What the exercise asks:
Using the blog post below about a weekend at a convent, decide whether each statement agrees with it. Answer yes or no for each, and quote the words of the post that decide it.
1. The group left Ithaca on Saturday afternoon.
2. No classes were held at the Melrose School during the visit.
3. Hannah grew up in the church.
── Extract to read
Wednesday, October 10, 2007

cum sancto spiritu, part 1

This past weekend was my first stay at a convent (community? ecclesiastical farm? it’s a little hard to describe succinctly). Hannah and I went with a couple of friends to the Community of the Holy Spirit in Brewster, NY, where we spent two very restful days and nights, in part to visit Suzanne, a priest we knew through Cornell. The Melrose Convent is an outgrowth of St. Hilda’s House in NYC and comprises six or eight women who work, farm, pray, and occasionally teach in a lovely, somewhat secluded spot. There is a school, the Melrose School, on the grounds, but no classes were going on, even on Monday because of Columbus Day. We very much enjoyed our time there, and over a few posts I plan to give a relatively thorough account of the weekend.

We set out from Ithaca late Saturday morning. The first couple of hours in the car we spent singing (what delight!), sharing favorite hymns and songs from our youth. Although Hannah didn’t grow up in the church, the rest of us had very varied backgrounds and could cross-pollinate a lot. Jessie teaches Sunday school and looks for good songs to teach kids. I presented my perennial favorite, “The Fruit of the Spirit”:
The fruit of the spirit’s not a cantaloupe (nope!)
The fruit of the spirit’s not a cantaloupe (nope!),
So if you want to be a cantaloupe,
you might as well hear it,
You can‘t be a fruit of the spirit, ’cause the fruit is:
Love, joy, peace, patience, kindness, goodness, faithfulness, gentleness, and self-control.
────
── Source material
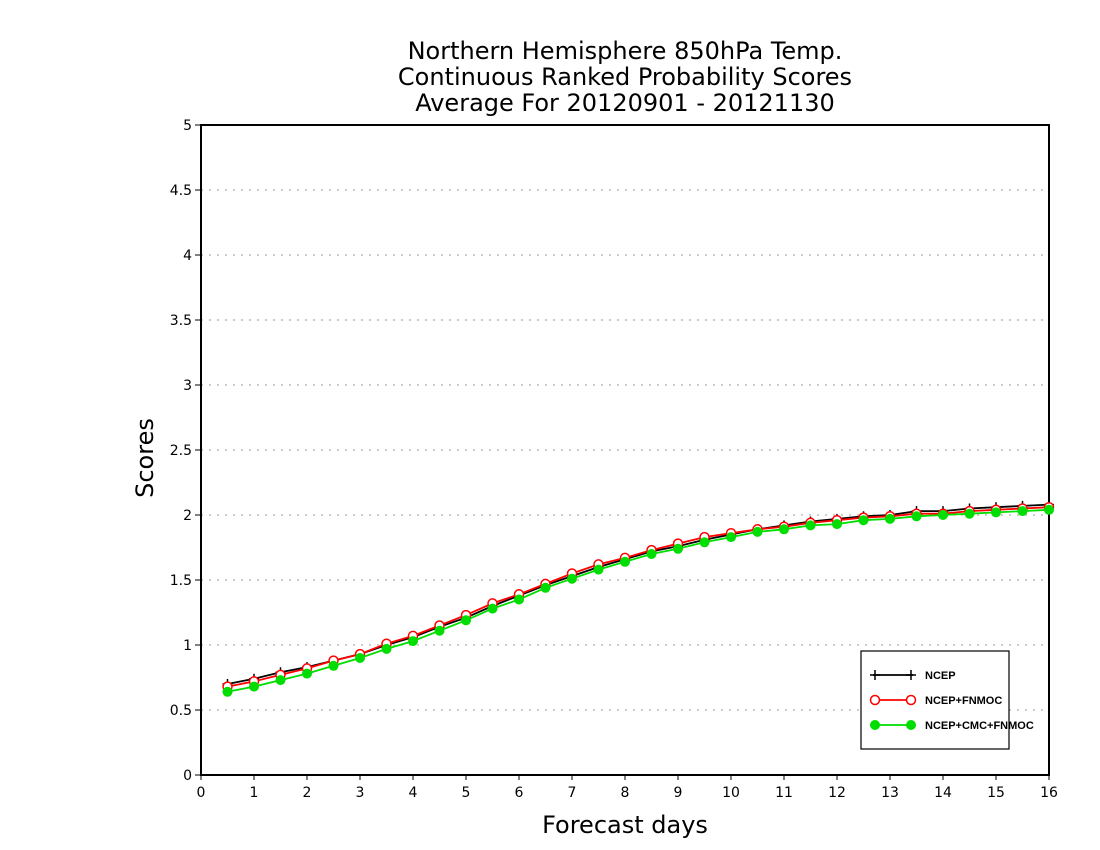 The image size is (1100, 850). I want to click on x-tick-label: 6, so click(520, 793).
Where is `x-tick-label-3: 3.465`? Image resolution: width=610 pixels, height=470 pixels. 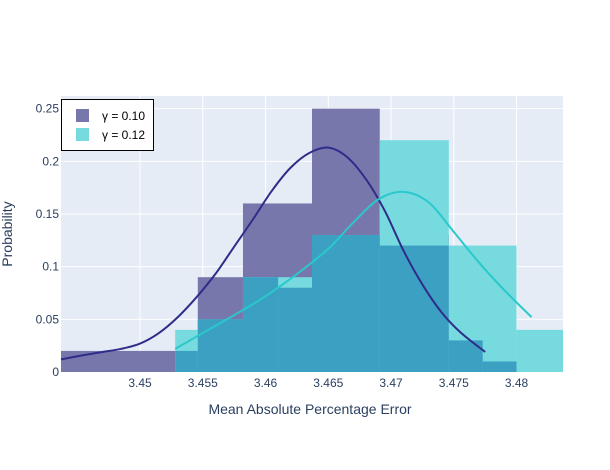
────
Task answer:
1. No: "We set out from Ithaca late Saturday morning."
2. Yes: "no classes were going on, even on Monday because of Columbus Day."
3. No: "Although Hannah didn’t grow up in the church"